The Evolution Of Shooting Stats

Way back when shooting stats were very straightforward. Points and field goal percentage were king. Fast forward a few decades and the addition of the three-point line created a problem with FG%. A player could make fewer shots but produce more points if the majority of their makes came behind the 3-point line. In the year 2024, FG% is basically useless. Steph Curry is taking 12 three-pointers a game and 8 two-pointers. His FG% is 45% which is five percent worse than league average. Obviously, this isn’t accurately capturing how efficient he is.


This leads us to the first step of the shooting stat evolution, Effective Field Goal Percentage. This stat correctly views three-pointers as being more valuable than two-pointers. One three-pointer made is worth 1.5 two-pointers made. Steph’s eFG% is 57%, considerably higher than his FG% (45%). FG% says Steph is five percent worse than league average efficiency while eFG% says he’s 5 percent better. This is a massive change.


The next step in the evolution of shooting stats is True Shooting Percentage. It correctly values two and three-pointers like eFG% but also factors in the most efficient shot in basketball, the free throw. Jimmy Butler is a good example of why this stat is valuable. He has a very high free throw to field goal attempt rate. He sports a career eFG% of 50% which isn’t very impressive (four percent worse than league average over that span), But his TS% is 59% (five percent better than league average over that span). Jimmy attempts fourteen field goals and eight free throws a game. Not including free throws in his overall efficiency is a massive oversight.


Another step down the efficiency rabbit hole leads us to Points Per Possession. This takes everything incorporated in TS% and adds turnovers to the equation. Throwing the ball out of bounds is the same thing as missing a shot from an offensive possession standpoint because both result in zero points for the offensive team.


Now that we covered box score efficiency stats we are going to take a much larger leap, think standard to high-definition TVs. Basketball Index has three shot making stats that use shot quality to evaluate how a player is performing relative to expectations. The first metric is Shot Making Efficiency, this metric works by finding the expected eFG% for a given shot based on its openness, location, and difficulty. Then using the player’s real eFG% on those shots it measures how much they over or under performs relative to expectation. A good example of how this is useful is when looking at a big that scores the majority of their points via assist near the rim. Their raw efficiency numbers are going to be high because of their high shot quality. But if the majority of bigs post even higher efficiency numbers on similar shots this player would be below average in Shot Making Efficiency. This metric is also padded with a specific number of league average attempts to enable higher predictiveness and combat the problem of small sample sizes. 


Next is Shot Making, it works the same way as Shot Making Efficiency but it has a shooting volume component that looks at how often a player scores per 100 possessions. This is helpful because the ability to scale efficiency on higher volume is an extremely valuable trait.


Our last metric and the current edge of the shooting stat frontier is Overall Shooting Talent. This metric works the same as Shot Making with an additional weighting for self-created shots. It’s important to make the distinction between volume and shot creation, a player who can’t self-create can have their volume limited by their teammate’s lack of playmaking and the opponent’s scheme. Shot creation is much harder to suppress and therefore more valuable. These self-created scoring chances drive higher attention by the defense, which is valuable for an offense through enabling more open shots for teammates (as long as the player finds those teammates). There’s inherent value to this element that is accounted for with this metric.

----

● EXERCISE DIRECTIONS:
Pick up the piece on shooting stats after its final sentence and keep writing it. The data that follows has nothing to do with this.

● MATERIAL SUPPLIED:
----

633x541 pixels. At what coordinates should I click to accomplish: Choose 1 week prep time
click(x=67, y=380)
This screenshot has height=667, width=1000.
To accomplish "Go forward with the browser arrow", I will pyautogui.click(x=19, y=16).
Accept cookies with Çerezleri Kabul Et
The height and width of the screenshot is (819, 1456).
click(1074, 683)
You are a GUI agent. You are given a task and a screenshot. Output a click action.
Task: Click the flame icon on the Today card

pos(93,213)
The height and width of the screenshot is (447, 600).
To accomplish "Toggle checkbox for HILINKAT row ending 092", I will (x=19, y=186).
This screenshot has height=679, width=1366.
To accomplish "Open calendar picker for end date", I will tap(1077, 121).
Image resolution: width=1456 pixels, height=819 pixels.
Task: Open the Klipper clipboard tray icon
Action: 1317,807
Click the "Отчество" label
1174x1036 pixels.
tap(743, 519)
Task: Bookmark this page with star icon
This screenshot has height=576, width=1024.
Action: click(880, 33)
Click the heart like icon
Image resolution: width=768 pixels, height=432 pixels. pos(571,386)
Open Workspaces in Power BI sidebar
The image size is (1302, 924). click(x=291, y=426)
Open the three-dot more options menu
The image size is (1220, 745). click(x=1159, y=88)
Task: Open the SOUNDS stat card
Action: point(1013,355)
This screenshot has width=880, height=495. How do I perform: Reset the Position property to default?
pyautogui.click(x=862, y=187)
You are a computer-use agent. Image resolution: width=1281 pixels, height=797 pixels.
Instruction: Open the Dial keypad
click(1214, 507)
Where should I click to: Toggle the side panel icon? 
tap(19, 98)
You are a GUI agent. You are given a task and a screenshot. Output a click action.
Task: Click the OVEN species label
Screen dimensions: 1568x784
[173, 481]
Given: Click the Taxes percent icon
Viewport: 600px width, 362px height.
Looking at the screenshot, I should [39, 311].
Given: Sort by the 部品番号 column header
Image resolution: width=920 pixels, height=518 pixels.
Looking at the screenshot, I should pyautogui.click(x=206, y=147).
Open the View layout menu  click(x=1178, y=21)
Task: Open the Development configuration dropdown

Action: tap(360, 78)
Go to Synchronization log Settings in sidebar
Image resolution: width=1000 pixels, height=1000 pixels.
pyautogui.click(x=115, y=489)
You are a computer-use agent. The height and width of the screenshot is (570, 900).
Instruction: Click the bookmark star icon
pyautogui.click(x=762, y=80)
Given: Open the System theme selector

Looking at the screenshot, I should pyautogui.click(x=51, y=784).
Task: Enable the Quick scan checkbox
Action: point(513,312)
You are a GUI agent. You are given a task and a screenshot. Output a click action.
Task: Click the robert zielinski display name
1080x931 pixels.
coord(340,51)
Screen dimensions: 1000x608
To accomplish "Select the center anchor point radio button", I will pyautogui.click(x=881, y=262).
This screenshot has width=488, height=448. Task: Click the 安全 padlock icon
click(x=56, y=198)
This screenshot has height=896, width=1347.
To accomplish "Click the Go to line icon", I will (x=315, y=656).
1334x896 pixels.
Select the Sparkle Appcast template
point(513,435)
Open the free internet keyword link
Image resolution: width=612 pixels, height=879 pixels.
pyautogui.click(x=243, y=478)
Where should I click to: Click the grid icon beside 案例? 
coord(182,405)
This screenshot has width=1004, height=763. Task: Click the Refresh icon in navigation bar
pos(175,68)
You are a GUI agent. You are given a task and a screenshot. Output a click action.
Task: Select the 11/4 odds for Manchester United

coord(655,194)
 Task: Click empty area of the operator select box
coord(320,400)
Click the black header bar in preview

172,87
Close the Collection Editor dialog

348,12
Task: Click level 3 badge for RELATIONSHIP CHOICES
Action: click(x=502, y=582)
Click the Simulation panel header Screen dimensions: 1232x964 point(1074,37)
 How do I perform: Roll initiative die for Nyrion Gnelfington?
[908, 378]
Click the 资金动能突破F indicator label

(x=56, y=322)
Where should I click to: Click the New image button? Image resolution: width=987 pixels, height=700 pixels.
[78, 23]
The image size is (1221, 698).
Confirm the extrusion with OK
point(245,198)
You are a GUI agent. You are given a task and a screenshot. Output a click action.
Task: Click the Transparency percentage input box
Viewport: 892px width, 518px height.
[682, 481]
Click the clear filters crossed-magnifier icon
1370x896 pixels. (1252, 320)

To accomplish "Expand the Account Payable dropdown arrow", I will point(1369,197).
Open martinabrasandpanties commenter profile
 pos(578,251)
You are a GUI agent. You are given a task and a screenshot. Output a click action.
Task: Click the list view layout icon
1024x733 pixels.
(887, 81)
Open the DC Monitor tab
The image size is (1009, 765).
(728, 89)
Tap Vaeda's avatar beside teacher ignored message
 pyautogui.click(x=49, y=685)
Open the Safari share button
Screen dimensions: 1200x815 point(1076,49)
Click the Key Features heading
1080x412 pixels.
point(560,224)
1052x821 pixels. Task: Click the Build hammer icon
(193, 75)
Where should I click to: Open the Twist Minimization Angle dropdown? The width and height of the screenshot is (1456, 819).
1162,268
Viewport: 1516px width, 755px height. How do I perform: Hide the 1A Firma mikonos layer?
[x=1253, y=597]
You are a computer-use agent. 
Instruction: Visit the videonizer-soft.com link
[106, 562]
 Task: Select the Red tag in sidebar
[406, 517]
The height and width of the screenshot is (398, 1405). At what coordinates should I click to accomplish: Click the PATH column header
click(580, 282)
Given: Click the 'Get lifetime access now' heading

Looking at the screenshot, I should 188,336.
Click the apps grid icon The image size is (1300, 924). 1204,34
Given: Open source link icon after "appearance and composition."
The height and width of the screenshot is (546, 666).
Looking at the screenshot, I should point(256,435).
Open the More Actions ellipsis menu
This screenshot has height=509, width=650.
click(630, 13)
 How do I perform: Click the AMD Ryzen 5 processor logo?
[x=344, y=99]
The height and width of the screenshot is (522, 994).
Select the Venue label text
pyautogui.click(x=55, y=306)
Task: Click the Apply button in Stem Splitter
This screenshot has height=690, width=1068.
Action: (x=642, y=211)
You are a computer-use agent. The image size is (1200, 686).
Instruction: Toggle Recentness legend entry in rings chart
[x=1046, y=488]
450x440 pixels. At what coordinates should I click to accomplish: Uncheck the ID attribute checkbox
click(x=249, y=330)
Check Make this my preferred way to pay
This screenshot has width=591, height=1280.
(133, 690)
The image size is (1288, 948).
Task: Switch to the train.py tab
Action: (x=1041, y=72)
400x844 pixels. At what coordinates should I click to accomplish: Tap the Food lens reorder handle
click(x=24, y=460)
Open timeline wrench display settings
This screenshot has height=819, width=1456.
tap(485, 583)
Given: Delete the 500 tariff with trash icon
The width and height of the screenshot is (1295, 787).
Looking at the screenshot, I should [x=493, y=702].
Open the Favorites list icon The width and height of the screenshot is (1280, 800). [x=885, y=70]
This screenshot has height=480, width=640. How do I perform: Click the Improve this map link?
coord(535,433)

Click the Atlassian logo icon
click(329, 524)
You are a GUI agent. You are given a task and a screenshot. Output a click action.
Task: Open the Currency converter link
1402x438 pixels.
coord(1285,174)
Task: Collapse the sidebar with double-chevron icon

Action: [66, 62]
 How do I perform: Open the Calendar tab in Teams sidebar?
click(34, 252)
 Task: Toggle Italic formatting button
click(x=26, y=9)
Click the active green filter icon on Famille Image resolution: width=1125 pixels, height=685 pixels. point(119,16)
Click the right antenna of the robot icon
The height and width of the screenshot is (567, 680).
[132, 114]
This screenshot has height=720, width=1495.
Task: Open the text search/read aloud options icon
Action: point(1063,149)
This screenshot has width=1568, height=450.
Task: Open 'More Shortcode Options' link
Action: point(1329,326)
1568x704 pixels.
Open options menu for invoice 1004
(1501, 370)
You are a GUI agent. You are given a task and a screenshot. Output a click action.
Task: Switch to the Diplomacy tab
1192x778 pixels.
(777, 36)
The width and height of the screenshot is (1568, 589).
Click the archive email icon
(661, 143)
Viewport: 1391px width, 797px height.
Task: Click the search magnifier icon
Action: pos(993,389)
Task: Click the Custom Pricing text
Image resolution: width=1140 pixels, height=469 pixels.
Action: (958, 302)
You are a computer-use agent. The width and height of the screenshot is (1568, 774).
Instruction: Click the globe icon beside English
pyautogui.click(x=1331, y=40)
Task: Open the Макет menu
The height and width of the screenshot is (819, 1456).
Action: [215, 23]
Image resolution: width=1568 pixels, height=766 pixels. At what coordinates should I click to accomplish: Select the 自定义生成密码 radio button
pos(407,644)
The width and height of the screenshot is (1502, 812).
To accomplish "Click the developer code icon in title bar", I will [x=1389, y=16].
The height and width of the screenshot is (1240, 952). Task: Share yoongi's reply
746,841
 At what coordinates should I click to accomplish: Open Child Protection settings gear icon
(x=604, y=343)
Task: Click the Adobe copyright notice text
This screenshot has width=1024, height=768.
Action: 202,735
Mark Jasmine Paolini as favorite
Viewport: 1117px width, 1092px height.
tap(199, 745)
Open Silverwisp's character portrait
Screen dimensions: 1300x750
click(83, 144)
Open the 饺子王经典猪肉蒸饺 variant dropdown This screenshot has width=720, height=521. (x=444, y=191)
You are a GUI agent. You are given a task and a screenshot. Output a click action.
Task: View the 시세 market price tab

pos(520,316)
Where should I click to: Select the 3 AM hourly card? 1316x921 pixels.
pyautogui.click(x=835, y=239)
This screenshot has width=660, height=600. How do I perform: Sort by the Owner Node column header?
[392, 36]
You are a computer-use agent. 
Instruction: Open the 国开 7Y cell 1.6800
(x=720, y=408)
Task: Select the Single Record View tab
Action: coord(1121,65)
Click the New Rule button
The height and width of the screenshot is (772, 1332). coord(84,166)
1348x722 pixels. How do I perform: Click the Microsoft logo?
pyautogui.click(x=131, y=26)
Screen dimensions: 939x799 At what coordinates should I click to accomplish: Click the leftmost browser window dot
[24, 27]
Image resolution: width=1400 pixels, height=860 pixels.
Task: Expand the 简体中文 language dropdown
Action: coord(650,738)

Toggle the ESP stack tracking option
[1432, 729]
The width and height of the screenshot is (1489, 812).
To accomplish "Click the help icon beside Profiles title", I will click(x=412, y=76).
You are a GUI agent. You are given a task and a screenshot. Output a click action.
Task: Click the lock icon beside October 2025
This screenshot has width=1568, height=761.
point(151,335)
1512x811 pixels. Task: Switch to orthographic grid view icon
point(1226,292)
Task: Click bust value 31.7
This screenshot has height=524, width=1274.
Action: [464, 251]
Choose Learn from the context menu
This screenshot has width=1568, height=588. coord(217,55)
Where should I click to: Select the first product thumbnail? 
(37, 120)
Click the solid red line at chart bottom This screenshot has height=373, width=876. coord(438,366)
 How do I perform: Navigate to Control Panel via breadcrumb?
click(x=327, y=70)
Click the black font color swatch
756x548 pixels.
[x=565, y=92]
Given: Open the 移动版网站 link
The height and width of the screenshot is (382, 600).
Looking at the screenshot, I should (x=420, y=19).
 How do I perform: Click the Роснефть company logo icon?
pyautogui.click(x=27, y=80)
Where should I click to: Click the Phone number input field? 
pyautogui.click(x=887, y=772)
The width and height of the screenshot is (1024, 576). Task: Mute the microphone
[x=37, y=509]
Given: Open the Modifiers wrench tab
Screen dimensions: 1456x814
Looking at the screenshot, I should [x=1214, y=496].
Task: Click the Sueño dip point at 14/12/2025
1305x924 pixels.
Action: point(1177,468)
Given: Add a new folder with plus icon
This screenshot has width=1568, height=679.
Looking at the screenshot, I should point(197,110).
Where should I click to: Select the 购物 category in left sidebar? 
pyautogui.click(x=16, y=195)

----

● OUTPUT BELOW:
All of the Shot Making/Shooting Talent stats can be distilled down to measure certain things on the court. You can isolate how a player performs at the rim, the midrange, and from 3. You can also look at halfcourt vs transitions (Half Court Shot Making & Transition Shot Making) and more.


Here is a recap of each stat:


FG%: Field Goal Percentage is a simple metric that records how many shots a player takes and how many shots a player makes. 

Formula – FG%= FGM/FGA


eFG%: Effective Field Goal Percentage is FG% that correctly values a 3-pointer as being more valuable than a 2-pointer.

Formula – eFG%= FGM + (0.5*3P)/FGA


TS%: True Shooting Percentage correctly weights 2-pointers and 3-pointers while also including free throws to better capture a player’s overall scoring efficiency.

Formula – TS%= PTS/2(FGA + (0.44 * FTA))


PPP: Points Per Possession takes into account a player’s 2-pointers, 3-pointers, free throws, and turnovers to capture their overall scoring efficiency.

Formula – PPP= Points/(FGA + (0.44 * Free Throw Attempts) + Turnovers)


Shot Making Efficiency: This metric measures how much a player over or under-performs relative to expectation. It does this by looking at the difficulty of a shot, creating an expected eFG%, and then comparing it to the player’s actual eFG% on that shot. This metric is also padded with a specific number of league average attempts to enable higher predictiveness by combating the problem of small sample sizes.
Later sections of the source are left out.